## SHORT PROBLEM 1
Render this sentence from the Capitol Hill harassment article in Spanish: "Nearly a decade ago, Congress passed reforms intended to help victims of abuse and hold harassers accountable amid the #MeToo movement."
## SHORT PROBLEM 2
Transcribe the Capitol Hill harassment article from "Nearly a decade" up to and including "problem in Washington.".

A member of Congress texted a senior leadership staffer in 2017 asking the color of her underwear while she was in his sight line.

The three women who shared these experiences of sexual harassment with CNN chose not to come forward to the House Ethics Committee or the myriad other offices that handle misconduct on Capitol Hill, concerned that they would not be believed and their careers could be damaged.

CNN spoke with more than a dozen current and former female staffers who say they’ve faced harassment from House members or senior congressional staff, nearly all of whom chose not to report the incidents and still fear publicly naming their harassers. Their stories — told under the condition of anonymity over concerns of retribution and corroborated by CNN to the extent possible through interviews, text messages, photo evidence and settlement documents — reveal how women working on Capitol Hill often face structural and cultural shortcomings in Congress that disincentivize staffers from reporting misconduct.

The female staffers told CNN they often felt discouraged about making a complaint, fearful they would get blacklisted from future jobs in Congress and that their anonymity could not be protected. Those who do come forward to report harassment have to navigate a convoluted labyrinth of offices that help with workplace complaints — even though the most serious accountability for members lies with the Ethics Committee, a lengthy and ill-defined process the staffers said often leads to dead ends.

“We’re not silent because the harm wasn’t serious enough — we’re silent because we know we work in an environment where silence feels safer than speaking,” said one female staffer who faced harassment from a supervisor.

“The risk of professional exile – be it from being labeled a ‘problem staffer’ or cast as the center of drama — has always felt more immediate and certain than the possibility of accountability,” she said.

‘Way short of accountability’

Nearly a decade ago, Congress passed reforms intended to help victims of abuse and hold harassers accountable amid the #MeToo movement. But the recent resignations of Reps. Eric Swalwell and Tony Gonzales amid allegations of sexual misconduct with staffers offered a stark reality check on what remains a pervasive problem in Washington.

Former Reps. Eric Swalwell, left, and Tony Gonzales.
Former Reps. Eric Swalwell, left, and Tony Gonzales.

Target pointing data
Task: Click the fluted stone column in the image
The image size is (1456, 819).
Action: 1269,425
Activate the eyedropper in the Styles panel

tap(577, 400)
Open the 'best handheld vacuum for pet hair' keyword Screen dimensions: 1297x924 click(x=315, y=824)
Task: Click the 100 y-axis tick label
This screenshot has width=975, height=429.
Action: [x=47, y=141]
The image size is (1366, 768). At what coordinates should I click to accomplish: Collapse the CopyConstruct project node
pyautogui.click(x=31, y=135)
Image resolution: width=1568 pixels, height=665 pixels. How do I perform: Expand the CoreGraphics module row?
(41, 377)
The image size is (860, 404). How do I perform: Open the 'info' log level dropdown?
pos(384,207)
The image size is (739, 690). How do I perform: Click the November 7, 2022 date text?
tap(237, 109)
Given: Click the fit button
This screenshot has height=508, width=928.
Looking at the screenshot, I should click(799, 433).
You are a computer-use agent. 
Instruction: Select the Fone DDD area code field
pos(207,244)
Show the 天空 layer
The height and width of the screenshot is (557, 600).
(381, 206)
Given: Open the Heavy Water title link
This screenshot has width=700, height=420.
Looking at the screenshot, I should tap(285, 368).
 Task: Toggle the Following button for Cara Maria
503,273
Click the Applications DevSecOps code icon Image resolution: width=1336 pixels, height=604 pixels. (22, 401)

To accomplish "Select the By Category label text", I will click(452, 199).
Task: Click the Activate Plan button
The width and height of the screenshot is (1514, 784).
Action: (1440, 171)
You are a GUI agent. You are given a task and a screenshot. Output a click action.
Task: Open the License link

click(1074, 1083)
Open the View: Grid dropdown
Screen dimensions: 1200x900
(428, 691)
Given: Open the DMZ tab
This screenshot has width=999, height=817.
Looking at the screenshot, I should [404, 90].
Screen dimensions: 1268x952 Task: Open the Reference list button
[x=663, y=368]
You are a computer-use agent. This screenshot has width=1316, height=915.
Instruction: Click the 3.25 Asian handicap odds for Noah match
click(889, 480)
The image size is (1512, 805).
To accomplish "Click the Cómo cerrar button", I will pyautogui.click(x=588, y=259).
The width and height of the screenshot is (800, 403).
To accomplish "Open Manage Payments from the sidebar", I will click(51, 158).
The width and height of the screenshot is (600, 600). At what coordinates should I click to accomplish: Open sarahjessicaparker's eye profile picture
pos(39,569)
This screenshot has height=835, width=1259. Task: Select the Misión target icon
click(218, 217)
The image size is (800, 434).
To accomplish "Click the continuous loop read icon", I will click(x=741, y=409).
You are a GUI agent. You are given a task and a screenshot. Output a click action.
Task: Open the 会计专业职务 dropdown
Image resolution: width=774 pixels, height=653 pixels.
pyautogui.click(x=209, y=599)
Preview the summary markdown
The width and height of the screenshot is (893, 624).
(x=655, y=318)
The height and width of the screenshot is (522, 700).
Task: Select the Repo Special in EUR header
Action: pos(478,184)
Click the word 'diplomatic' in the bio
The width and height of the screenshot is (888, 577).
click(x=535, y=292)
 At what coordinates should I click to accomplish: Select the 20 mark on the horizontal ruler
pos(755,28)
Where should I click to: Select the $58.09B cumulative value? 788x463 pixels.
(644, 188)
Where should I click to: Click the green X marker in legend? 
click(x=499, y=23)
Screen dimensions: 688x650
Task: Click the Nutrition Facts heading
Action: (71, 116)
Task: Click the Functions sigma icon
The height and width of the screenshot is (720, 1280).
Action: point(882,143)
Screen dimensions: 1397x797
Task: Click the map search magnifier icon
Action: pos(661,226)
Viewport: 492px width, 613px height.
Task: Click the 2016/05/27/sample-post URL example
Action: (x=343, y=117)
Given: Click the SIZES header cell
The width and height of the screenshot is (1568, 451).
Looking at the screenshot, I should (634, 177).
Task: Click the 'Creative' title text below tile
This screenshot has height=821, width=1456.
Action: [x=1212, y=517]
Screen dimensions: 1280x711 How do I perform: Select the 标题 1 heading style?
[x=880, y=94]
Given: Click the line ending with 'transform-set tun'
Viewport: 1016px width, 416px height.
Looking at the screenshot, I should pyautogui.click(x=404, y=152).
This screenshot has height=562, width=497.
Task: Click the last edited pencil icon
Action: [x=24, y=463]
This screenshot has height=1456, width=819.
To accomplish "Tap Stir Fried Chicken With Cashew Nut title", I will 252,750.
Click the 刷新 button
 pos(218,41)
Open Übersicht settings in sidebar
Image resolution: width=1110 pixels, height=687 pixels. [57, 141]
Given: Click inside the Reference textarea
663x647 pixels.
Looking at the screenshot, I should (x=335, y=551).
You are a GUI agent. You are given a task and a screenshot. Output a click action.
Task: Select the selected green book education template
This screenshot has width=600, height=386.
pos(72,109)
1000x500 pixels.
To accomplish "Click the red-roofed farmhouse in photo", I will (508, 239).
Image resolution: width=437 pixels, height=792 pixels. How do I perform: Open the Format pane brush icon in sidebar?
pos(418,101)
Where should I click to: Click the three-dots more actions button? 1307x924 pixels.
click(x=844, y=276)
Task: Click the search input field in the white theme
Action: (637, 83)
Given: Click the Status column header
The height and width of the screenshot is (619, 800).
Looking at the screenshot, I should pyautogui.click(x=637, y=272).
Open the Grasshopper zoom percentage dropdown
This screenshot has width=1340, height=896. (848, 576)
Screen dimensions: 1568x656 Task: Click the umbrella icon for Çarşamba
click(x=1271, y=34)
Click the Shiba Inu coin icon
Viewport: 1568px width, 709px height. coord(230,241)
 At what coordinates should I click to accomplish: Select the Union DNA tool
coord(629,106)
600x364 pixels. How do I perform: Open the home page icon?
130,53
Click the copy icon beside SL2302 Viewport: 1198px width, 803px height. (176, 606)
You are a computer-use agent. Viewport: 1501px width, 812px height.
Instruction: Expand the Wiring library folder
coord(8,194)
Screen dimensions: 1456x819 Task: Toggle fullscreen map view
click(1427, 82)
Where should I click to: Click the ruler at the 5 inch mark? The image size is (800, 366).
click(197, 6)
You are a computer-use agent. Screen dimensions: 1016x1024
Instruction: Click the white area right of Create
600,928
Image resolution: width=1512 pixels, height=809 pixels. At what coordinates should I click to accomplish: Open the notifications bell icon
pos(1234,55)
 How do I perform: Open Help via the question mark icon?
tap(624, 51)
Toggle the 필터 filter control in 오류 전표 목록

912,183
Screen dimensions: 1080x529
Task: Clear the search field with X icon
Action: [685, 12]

## RESULT 1
Hace casi una década, el Congreso aprobó reformas destinadas a ayudar a las víctimas de abuso y a responsabilizar a los acosadores en medio del movimiento #MeToo.

## RESULT 2
Nearly a decade ago, Congress passed reforms intended to help victims of abuse and hold harassers accountable amid the #MeToo movement. But the recent resignations of Reps. Eric Swalwell and Tony Gonzales amid allegations of sexual misconduct with staffers offered a stark reality check on what remains a pervasive problem in Washington.